Last year, the effective average rate hike ended up being only around 4% for those receiving APTC...but much of that was due specifically to people shopping around and often switching to a new policy, whether via the same carrier or a different one. The same will presumably be the case for 2017 as well, although instead of 4% hikes, theirs might be somewhat higher.

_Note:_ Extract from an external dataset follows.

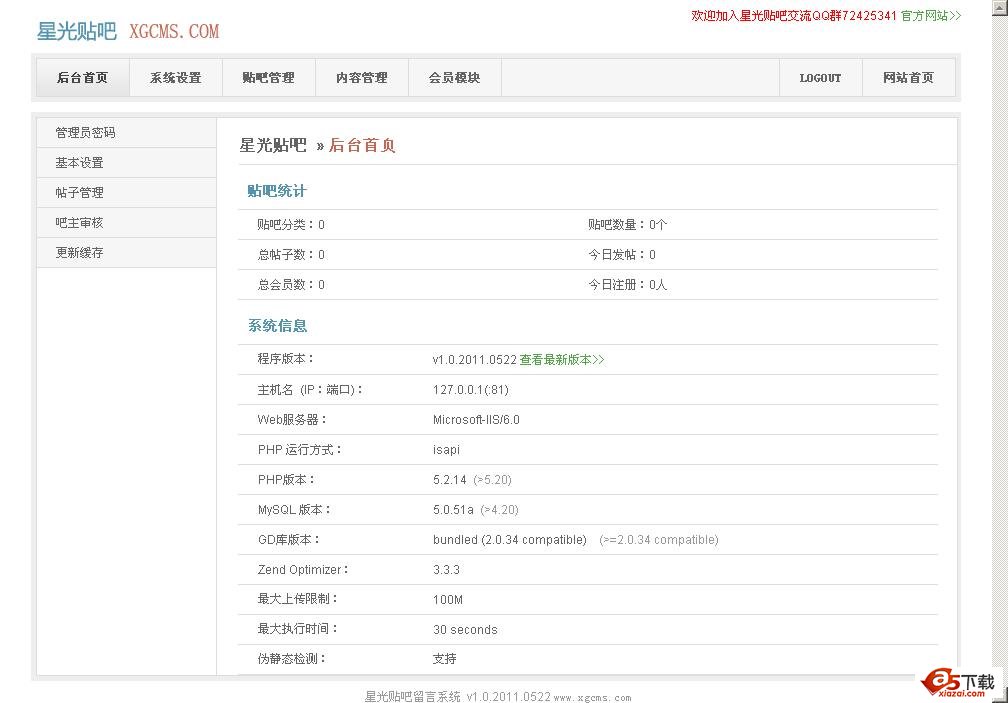This screenshot has width=1008, height=703.
Task: Click the a5 下载 watermark logo
Action: click(959, 682)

In other words, the real problem isn't so much those 9.2 million or so (perhaps over 10 million next year?) who are receiving financial assistance; the larger issue is the other 9-10 million people who are paying full price for their policies, whether on or off the exchanges. They're the ones who are looking at bearing the full brunt of the premium increases. Kaiser concludes that the requested increases across these 14 cities averages around 10% for the benchmark plans, vs. the 22% weighted average I'm finding for all ACA-compliant plans across over 30 states.

Again, there are still a lot of caveats at play here, ranging from the missing 19 states to the million or so exchange enrollees who will have to shop around whether they want to or not (due to some plans being discontinued or some carriers pulling out of their states entirely, especially UnitedHealthcare). Other factors like deductibles, co-pays and network size aren't accounted for here, and again, all of these rate hikes are requested only; some of them may be dramatically lowered by regulators (although many will be approved as is, and some might even be increased further).